From the Clubhouse


Mayer and Miyagishima Honored With ASC President's Award

Albert Mayer, Sr. and Tak Miyagishima, recipients of the 1998 ASC Presidents Award, flank Panavision CEO John Farrand.

Veteran Panavision employees Albert Mayer, Sr. and Tak Miyagishima have received the 1998 Presidents Award from the American Society of Cinematographers. Miyagishima is the firm's senior vice-president of engineering, and Mayer is senior vice-president of research and development. The presentations were made at the ASC's 13th annual Outstanding Achievement Awards gala, held at the Century Plaza Hotel in Century City on February 21.

"Albert and Tak are among the many unsung heroes who work behind the scenes in our industry," said outgoing ASC President Woody Omens. "They have made historically significant contributions by helping to provide the tools we need to explore the full potential of our art. They deserve this recognition, both for their achievements and for their relentless dedication to progress over a sustained period of time."

The ASC Presidents Award is presented to individuals who have made exceptional contributions to advancing the art of filmmaking. Miyagishima and Mayer have joined an elite club that also includes such former honorees as visual effects pioneers Linwood Dunn, ASC and Hans F. Koenekamp, ASC, film preservationist Kemp Niver, ASC, cinematographer Bill Clothier, ASC, visual effects maven Douglas Trumbull and actor Robert Duvall.

Miyagishima joined Panavision in 1955 as a draftsman, only a few months after Robert Gottschalk founded the company. Mayer was hired as an engineer in 1968. Originally, Panavision manufactured and sold lenses to exhibitors, enabling them to project movies in the CinemaScope format. Subsequently, the company segued into designing and manufacturing lenses for motion-picture cameras. According to Miyagishima, by 1958 the growing popularity of television had taken a big bite out of the movie audience. To lure fans back to the cinemas, the studios began producing epic widescreen movies. Twentieth Century Fox held a patent on the CinemaScope format, and was charging other studios licensing fees. Then Panavision developed a series of Auto Panatar lenses designed for producing movies in the widescreen anamorphic format. These instruments quickly became standard for widescreen movies at all of the major studios except Fox, which remained committed to CinemaScope.

"Our lenses had a counter-rotating element which could be adjusted for close-ups," says Miyagishima. "That was an important feature, because actors and actresses tended to look as if they had fat faces in CinemaScope close-ups. In 1965, [director] Mark Robson prevailed upon Fox to allow Bill Daniels, ASC to use the Auto Panatar lenses on Von Ryan's Express. That was a great day at Panavision."

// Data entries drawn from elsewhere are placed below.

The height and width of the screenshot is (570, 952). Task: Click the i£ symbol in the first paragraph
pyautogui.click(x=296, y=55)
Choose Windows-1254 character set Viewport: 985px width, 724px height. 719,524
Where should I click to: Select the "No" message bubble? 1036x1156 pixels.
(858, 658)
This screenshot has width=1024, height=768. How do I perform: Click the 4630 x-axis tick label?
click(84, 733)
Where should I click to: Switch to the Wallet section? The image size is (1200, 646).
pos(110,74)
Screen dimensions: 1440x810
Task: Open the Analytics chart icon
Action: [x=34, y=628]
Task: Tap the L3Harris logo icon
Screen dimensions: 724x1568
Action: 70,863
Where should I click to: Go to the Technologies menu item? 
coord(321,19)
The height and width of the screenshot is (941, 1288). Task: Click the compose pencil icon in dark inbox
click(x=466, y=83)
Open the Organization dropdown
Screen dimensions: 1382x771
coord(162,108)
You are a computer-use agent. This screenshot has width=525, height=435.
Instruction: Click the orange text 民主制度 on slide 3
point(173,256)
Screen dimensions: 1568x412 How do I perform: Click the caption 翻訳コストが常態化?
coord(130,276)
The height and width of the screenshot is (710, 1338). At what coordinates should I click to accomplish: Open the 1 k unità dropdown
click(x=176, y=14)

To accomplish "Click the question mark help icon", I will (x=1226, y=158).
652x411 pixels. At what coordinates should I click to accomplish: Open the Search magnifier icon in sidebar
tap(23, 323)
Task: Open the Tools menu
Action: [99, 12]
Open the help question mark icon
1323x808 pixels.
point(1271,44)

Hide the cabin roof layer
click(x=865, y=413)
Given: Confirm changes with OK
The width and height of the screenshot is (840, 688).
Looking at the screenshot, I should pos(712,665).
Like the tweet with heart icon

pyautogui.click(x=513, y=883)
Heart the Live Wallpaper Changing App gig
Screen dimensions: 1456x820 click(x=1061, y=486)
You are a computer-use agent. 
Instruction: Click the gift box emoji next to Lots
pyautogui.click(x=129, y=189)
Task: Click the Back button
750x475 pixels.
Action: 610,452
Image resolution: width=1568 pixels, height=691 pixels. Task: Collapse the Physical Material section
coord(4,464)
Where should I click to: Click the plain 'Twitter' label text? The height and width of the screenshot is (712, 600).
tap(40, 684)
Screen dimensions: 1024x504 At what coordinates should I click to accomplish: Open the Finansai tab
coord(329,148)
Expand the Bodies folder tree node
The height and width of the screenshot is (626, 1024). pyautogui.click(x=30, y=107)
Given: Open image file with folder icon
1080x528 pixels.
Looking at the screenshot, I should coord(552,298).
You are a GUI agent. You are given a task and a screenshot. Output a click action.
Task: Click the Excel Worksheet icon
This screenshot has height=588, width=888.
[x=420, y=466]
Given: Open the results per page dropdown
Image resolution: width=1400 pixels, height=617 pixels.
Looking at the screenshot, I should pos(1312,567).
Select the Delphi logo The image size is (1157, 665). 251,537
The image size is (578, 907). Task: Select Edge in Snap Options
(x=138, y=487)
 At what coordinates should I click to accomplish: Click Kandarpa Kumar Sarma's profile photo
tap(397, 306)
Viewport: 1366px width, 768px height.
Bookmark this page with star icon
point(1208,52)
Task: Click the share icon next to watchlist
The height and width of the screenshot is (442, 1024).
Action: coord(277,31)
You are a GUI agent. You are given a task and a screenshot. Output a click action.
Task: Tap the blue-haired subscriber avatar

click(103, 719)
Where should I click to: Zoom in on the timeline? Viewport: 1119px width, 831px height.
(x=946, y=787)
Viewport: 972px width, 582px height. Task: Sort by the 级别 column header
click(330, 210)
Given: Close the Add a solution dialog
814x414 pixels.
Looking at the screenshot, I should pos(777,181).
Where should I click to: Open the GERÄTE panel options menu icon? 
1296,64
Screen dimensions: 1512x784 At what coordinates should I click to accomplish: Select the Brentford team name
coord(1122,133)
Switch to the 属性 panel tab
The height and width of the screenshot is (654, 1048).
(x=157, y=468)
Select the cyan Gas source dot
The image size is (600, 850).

Before joining Panavision, Mayer worked briefly for the Mitchell Camera Company. "The Mitchell BNC cameras were the standard in the industry for 40 to 50 years, but many cinematographers felt they were too cumbersome for location work," he says. "They also wanted reflex viewing. I think management at Mitchell had come to feel that the industry had to listen to them — Bob Gottschalk was listening to the industry." The Panavision PSR camera, introduced in 1968, was a highly modified version of the Mitchell BNC camera. Some six years later, the company produced its first Panaflex camera.

Continues Mayer, "All of us learned from Bob Gottschalk. Sometimes he came running in here like the devil was chasing him. Usually, Bob had just been visiting a cinematographer and had come up with an idea [for a new process]. The next thing you knew, we were working on a device to help camera operators compose images in dim light, or something to help an assistant cameraman. He never said, 'This is good enough.'"

Miyagishima reflects upon the time that the late Freddie Young, BSC asked Panavision to develop a special long focal-length lens. Young initially utilized the lens to film the famous mirage scene in Lawrence of Arabia (see "Best Shot Films: 1950-1997" on page 130). In another instance, director Robert Wise requested that a special lens be designed so that he could create an eerie type of optical distortion for The Haunting. Notes Mayer, "We have many stories we could tell about cinematographers and directors who challenged us to find solutions to the technical problems they needed to solve. That's the secret — Bob Gottschalk was right. As long as there are dreamers who challenge us to do better, the possibilities for the future are unlimited."